=== What needs to be done ===
Print the listing below exactly as written.
#### Exercise inputs
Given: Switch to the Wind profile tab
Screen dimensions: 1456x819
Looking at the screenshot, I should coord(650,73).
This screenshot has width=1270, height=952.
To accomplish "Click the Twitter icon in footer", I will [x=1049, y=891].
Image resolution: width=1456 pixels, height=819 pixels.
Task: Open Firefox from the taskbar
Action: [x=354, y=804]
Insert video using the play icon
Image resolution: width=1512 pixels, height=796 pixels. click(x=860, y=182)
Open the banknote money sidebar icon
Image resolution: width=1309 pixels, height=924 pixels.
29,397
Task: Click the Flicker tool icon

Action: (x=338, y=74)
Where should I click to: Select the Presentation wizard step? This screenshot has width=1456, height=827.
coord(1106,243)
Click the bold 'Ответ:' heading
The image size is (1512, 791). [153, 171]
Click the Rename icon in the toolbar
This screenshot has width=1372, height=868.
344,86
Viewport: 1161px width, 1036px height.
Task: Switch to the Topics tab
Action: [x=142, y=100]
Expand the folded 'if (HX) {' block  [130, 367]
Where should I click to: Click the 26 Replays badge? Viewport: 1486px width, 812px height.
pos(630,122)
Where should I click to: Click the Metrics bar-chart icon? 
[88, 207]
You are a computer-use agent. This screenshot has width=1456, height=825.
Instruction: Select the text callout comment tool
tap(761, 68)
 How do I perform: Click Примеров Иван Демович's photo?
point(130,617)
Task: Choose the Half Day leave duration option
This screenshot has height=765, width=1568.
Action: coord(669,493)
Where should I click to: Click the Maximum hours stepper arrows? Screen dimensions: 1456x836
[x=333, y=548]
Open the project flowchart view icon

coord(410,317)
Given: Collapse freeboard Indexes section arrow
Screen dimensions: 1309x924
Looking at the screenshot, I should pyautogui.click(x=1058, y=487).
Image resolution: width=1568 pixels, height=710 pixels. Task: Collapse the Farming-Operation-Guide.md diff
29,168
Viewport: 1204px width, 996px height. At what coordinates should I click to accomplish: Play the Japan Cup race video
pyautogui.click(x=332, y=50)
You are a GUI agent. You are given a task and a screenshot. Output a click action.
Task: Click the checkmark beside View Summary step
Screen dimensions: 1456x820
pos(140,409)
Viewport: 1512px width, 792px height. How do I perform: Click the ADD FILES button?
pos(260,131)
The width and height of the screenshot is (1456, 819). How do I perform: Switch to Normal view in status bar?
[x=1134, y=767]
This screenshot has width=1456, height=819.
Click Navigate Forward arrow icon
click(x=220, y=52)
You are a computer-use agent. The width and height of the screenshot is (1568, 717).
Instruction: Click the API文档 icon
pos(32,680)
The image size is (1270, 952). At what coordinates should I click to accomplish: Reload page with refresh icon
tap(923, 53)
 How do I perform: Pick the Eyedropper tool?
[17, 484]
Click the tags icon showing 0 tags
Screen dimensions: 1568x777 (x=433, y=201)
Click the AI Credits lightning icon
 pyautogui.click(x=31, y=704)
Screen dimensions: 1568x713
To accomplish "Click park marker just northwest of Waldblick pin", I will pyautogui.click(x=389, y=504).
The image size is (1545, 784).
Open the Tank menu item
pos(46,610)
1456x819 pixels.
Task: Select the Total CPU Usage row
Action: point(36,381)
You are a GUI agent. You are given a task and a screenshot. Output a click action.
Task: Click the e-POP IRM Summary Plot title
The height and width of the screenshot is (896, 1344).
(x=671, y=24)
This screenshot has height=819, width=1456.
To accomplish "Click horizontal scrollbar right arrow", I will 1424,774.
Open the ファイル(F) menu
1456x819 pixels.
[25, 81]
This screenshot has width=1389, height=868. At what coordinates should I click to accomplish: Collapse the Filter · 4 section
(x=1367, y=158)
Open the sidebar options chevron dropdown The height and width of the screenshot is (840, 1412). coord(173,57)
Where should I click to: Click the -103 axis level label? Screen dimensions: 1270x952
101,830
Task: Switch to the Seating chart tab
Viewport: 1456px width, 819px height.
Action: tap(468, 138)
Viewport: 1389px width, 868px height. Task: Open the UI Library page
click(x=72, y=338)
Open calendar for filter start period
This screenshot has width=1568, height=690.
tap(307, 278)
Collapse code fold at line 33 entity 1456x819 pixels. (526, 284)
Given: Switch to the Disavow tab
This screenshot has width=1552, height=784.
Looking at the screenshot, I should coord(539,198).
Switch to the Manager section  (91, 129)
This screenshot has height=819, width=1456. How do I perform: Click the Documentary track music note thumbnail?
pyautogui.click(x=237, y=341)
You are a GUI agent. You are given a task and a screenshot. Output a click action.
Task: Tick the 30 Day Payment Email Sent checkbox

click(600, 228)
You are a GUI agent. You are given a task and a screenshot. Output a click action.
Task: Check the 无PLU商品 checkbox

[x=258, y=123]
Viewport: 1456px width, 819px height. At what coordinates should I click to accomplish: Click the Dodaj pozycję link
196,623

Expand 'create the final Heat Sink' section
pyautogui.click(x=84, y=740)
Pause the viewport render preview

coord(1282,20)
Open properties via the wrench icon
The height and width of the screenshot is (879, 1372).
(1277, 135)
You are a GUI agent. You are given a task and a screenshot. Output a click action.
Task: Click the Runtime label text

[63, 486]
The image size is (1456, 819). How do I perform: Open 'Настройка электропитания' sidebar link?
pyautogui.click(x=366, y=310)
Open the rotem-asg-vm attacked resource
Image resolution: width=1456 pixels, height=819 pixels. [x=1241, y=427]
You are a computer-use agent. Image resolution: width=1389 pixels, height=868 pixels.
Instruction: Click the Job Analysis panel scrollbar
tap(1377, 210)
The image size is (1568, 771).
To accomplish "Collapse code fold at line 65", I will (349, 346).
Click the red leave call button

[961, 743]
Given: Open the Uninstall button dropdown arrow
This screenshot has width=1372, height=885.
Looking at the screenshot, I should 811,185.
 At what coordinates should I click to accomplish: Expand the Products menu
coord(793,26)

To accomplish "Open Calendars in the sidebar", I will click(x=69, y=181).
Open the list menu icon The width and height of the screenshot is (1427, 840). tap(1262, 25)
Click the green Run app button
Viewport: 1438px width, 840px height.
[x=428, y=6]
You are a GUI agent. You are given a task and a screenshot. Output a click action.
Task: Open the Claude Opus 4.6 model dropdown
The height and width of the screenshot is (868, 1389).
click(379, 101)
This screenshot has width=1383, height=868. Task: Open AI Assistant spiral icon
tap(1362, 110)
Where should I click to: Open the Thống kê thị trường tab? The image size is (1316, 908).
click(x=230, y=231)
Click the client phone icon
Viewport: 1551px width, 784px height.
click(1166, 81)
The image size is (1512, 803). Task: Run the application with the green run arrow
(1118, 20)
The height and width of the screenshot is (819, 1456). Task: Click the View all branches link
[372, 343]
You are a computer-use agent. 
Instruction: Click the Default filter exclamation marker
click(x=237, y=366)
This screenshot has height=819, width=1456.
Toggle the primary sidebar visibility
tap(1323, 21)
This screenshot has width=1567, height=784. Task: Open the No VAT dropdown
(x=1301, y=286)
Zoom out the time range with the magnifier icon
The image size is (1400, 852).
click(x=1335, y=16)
########
=== Result for this task ===
Given: Switch to the Wind profile tab
Screen dimensions: 1456x819
Looking at the screenshot, I should coord(650,73).
This screenshot has width=1270, height=952.
To accomplish "Click the Twitter icon in footer", I will [x=1049, y=891].
Image resolution: width=1456 pixels, height=819 pixels.
Task: Open Firefox from the taskbar
Action: [x=354, y=804]
Insert video using the play icon
Image resolution: width=1512 pixels, height=796 pixels. click(x=860, y=182)
Open the banknote money sidebar icon
Image resolution: width=1309 pixels, height=924 pixels.
29,397
Task: Click the Flicker tool icon

Action: (x=338, y=74)
Where should I click to: Select the Presentation wizard step? This screenshot has width=1456, height=827.
coord(1106,243)
Click the bold 'Ответ:' heading
The image size is (1512, 791). [153, 171]
Click the Rename icon in the toolbar
This screenshot has width=1372, height=868.
344,86
Viewport: 1161px width, 1036px height.
Task: Switch to the Topics tab
Action: [x=142, y=100]
Expand the folded 'if (HX) {' block  [130, 367]
Where should I click to: Click the 26 Replays badge? Viewport: 1486px width, 812px height.
pos(630,122)
Where should I click to: Click the Metrics bar-chart icon? 
[88, 207]
You are a computer-use agent. This screenshot has width=1456, height=825.
Instruction: Select the text callout comment tool
tap(761, 68)
 How do I perform: Click Примеров Иван Демович's photo?
point(130,617)
Task: Choose the Half Day leave duration option
This screenshot has height=765, width=1568.
Action: coord(669,493)
Where should I click to: Click the Maximum hours stepper arrows? Screen dimensions: 1456x836
[x=333, y=548]
Open the project flowchart view icon

coord(410,317)
Given: Collapse freeboard Indexes section arrow
Screen dimensions: 1309x924
Looking at the screenshot, I should pyautogui.click(x=1058, y=487).
Image resolution: width=1568 pixels, height=710 pixels. Task: Collapse the Farming-Operation-Guide.md diff
29,168
Viewport: 1204px width, 996px height. At what coordinates should I click to accomplish: Play the Japan Cup race video
pyautogui.click(x=332, y=50)
You are a GUI agent. You are given a task and a screenshot. Output a click action.
Task: Click the checkmark beside View Summary step
Screen dimensions: 1456x820
pos(140,409)
Viewport: 1512px width, 792px height. How do I perform: Click the ADD FILES button?
pos(260,131)
The width and height of the screenshot is (1456, 819). How do I perform: Switch to Normal view in status bar?
[x=1134, y=767]
This screenshot has width=1456, height=819.
Click Navigate Forward arrow icon
click(x=220, y=52)
You are a computer-use agent. The width and height of the screenshot is (1568, 717).
Instruction: Click the API文档 icon
pos(32,680)
The image size is (1270, 952). At what coordinates should I click to accomplish: Reload page with refresh icon
tap(923, 53)
 How do I perform: Pick the Eyedropper tool?
[17, 484]
Click the tags icon showing 0 tags
Screen dimensions: 1568x777 (x=433, y=201)
Click the AI Credits lightning icon
 pyautogui.click(x=31, y=704)
Screen dimensions: 1568x713
To accomplish "Click park marker just northwest of Waldblick pin", I will pyautogui.click(x=389, y=504).
The image size is (1545, 784).
Open the Tank menu item
pos(46,610)
1456x819 pixels.
Task: Select the Total CPU Usage row
Action: point(36,381)
You are a GUI agent. You are given a task and a screenshot. Output a click action.
Task: Click the e-POP IRM Summary Plot title
The height and width of the screenshot is (896, 1344).
(x=671, y=24)
This screenshot has height=819, width=1456.
To accomplish "Click horizontal scrollbar right arrow", I will 1424,774.
Open the ファイル(F) menu
1456x819 pixels.
[25, 81]
This screenshot has width=1389, height=868. At what coordinates should I click to accomplish: Collapse the Filter · 4 section
(x=1367, y=158)
Open the sidebar options chevron dropdown The height and width of the screenshot is (840, 1412). coord(173,57)
Where should I click to: Click the -103 axis level label? Screen dimensions: 1270x952
101,830
Task: Switch to the Seating chart tab
Viewport: 1456px width, 819px height.
Action: tap(468, 138)
Viewport: 1389px width, 868px height. Task: Open the UI Library page
click(x=72, y=338)
Open calendar for filter start period
This screenshot has width=1568, height=690.
tap(307, 278)
Collapse code fold at line 33 entity 1456x819 pixels. (526, 284)
Given: Switch to the Disavow tab
This screenshot has width=1552, height=784.
Looking at the screenshot, I should coord(539,198).
Switch to the Manager section  (91, 129)
This screenshot has height=819, width=1456. How do I perform: Click the Documentary track music note thumbnail?
pyautogui.click(x=237, y=341)
You are a GUI agent. You are given a task and a screenshot. Output a click action.
Task: Tick the 30 Day Payment Email Sent checkbox

click(600, 228)
You are a GUI agent. You are given a task and a screenshot. Output a click action.
Task: Check the 无PLU商品 checkbox

[x=258, y=123]
Viewport: 1456px width, 819px height. At what coordinates should I click to accomplish: Click the Dodaj pozycję link
196,623

Expand 'create the final Heat Sink' section
pyautogui.click(x=84, y=740)
Pause the viewport render preview

coord(1282,20)
Open properties via the wrench icon
The height and width of the screenshot is (879, 1372).
(1277, 135)
You are a GUI agent. You are given a task and a screenshot. Output a click action.
Task: Click the Runtime label text

[63, 486]
The image size is (1456, 819). How do I perform: Open 'Настройка электропитания' sidebar link?
pyautogui.click(x=366, y=310)
Open the rotem-asg-vm attacked resource
Image resolution: width=1456 pixels, height=819 pixels. [x=1241, y=427]
You are a computer-use agent. Image resolution: width=1389 pixels, height=868 pixels.
Instruction: Click the Job Analysis panel scrollbar
tap(1377, 210)
The image size is (1568, 771).
To accomplish "Collapse code fold at line 65", I will (349, 346).
Click the red leave call button

[961, 743]
Given: Open the Uninstall button dropdown arrow
This screenshot has width=1372, height=885.
Looking at the screenshot, I should 811,185.
 At what coordinates should I click to accomplish: Expand the Products menu
coord(793,26)

To accomplish "Open Calendars in the sidebar", I will click(x=69, y=181).
Open the list menu icon The width and height of the screenshot is (1427, 840). tap(1262, 25)
Click the green Run app button
Viewport: 1438px width, 840px height.
[x=428, y=6]
You are a GUI agent. You are given a task and a screenshot. Output a click action.
Task: Open the Claude Opus 4.6 model dropdown
The height and width of the screenshot is (868, 1389).
click(379, 101)
This screenshot has width=1383, height=868. Task: Open AI Assistant spiral icon
tap(1362, 110)
Where should I click to: Open the Thống kê thị trường tab? The image size is (1316, 908).
click(x=230, y=231)
Click the client phone icon
Viewport: 1551px width, 784px height.
click(1166, 81)
The image size is (1512, 803). Task: Run the application with the green run arrow
(1118, 20)
The height and width of the screenshot is (819, 1456). Task: Click the View all branches link
[372, 343]
You are a computer-use agent. 
Instruction: Click the Default filter exclamation marker
click(x=237, y=366)
This screenshot has height=819, width=1456.
Toggle the primary sidebar visibility
tap(1323, 21)
This screenshot has width=1567, height=784. Task: Open the No VAT dropdown
(x=1301, y=286)
Zoom out the time range with the magnifier icon
The image size is (1400, 852).
click(x=1335, y=16)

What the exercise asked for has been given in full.